When it comes to setting, imagination’s the limit. Post apocalyptic science fiction with cockroach protagonists? Pre-lingual Neanderthals who only communicate by grunting? An exact duplicate of Tolkien’s The Two Towers, complete with a visit to the Fangorn while all the trees are in Isengard?
The mood of the game is also important. Is a “good game” one where everyone laughs a lot? Where they find themselves sweating in genuine fear? Do you want to have a lot of intricate riddles? A huge body count? Should the game be designed for PCs that are struggling peasants, powerful nobles, ruffian outlaws, or superheroes? That mood flavors every line of description of the setting and every second of gameplay.
Finally, and perhaps most imporantly, what kind of conflict are the players trying to resolve, in what way? This deserves an entire post in itself, so we’ll say no more for now.

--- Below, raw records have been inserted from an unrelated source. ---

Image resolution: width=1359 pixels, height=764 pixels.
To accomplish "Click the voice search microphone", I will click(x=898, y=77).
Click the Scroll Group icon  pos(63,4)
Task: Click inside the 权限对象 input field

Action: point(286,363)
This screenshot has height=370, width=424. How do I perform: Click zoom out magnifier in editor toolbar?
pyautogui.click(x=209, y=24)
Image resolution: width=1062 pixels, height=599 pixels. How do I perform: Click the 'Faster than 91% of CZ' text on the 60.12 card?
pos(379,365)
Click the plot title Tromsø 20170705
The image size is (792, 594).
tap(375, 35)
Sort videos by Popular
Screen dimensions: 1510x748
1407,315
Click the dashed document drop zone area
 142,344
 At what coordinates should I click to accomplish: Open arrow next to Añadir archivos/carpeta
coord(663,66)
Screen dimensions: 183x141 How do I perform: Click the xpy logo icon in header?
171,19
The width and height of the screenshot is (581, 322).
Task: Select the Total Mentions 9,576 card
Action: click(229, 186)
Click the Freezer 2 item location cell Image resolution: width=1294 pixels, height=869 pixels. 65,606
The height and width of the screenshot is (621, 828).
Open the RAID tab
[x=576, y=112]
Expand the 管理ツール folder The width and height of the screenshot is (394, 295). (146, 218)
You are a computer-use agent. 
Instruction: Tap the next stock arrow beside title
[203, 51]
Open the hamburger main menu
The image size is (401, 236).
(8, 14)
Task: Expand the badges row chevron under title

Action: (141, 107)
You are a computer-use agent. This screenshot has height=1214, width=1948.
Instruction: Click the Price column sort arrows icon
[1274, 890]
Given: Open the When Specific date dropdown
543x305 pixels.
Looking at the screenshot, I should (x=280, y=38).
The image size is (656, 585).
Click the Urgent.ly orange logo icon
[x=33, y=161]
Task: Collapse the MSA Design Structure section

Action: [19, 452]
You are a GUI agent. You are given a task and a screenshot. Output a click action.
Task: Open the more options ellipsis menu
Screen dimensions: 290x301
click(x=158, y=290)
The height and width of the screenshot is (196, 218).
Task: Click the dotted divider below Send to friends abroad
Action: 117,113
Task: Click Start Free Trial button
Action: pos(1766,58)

Life is chaotic, with many sources of uncertainty and variability. Rather than model these directly, RPGs mash them all into probability, typically expressed as a die roll (though some use cards instead). One of the biggest problems facing RPG designers (though it is not clear that they realize how big it is) is how to assign probabilities to various scenarios.
At some point, somewhere, almost every RPG identifies some capability and assigns each participant some number value for that capability. For example, perhaps Chris has brawn 10 and Dana has brawn 11. Then there comes some contest hinging on that capability, and a probability needs to be assigned. When Dana and Chris arm wrestle, what is the chance that Dana wins? 100% because Dana is more brawny? 50% because 10 and 11 are basically the same? 72.47% because everyone likes the number 72.47?
The answer most designers come to appears to be more-or-less ad-hoc and favor simplicity over accuracy. Also, because stories are assumed to be more fun if nothing is impossible, it is common to include some very small probabilities. In D&D this shows up as the “natural 20” rules, in Savage Worlds it’s Aces, in Shadowrun 4e it’s the Rule of Six, in FUDGE it’s the natural low chance of a ±4, etc.
I’ll probably devote an entire past to this issue in the future.
I don’t know of any RPG that calls it such, but nearly every RPG contains a library, which serves as a replacement for the laws of physics. What can a magician do? How long does it take a anthropomorphic jellyfish to chew through a eight inches of concrete? Is an orc a Tolkienesque surly hunchback, a Blizzardesque musclebound greenskin, or a Plinyesque hundred-mile-long sea-serpent?
When designing your own RPG, I suggest only sketching the broad outlines of the library and filling it in as play demands. It is common for RPGs to be published with 50–100 pages of library and the successful ones sometimes add thousands of pages of library in supplemental books. This is not just because libraries need to be large, but actually indicates a secondary “game” played in RPGs, which I may give a post soon.
Stories are almost always more enjoyable when they feature significant character development. In writing this typically is shown as personality development. In RPGs it usually shows up as increasing PC skills and abilities; this “progression” has became so iconic it is nearly the only element of table-top role-playing games that was preserved when porting them to computer RPGs.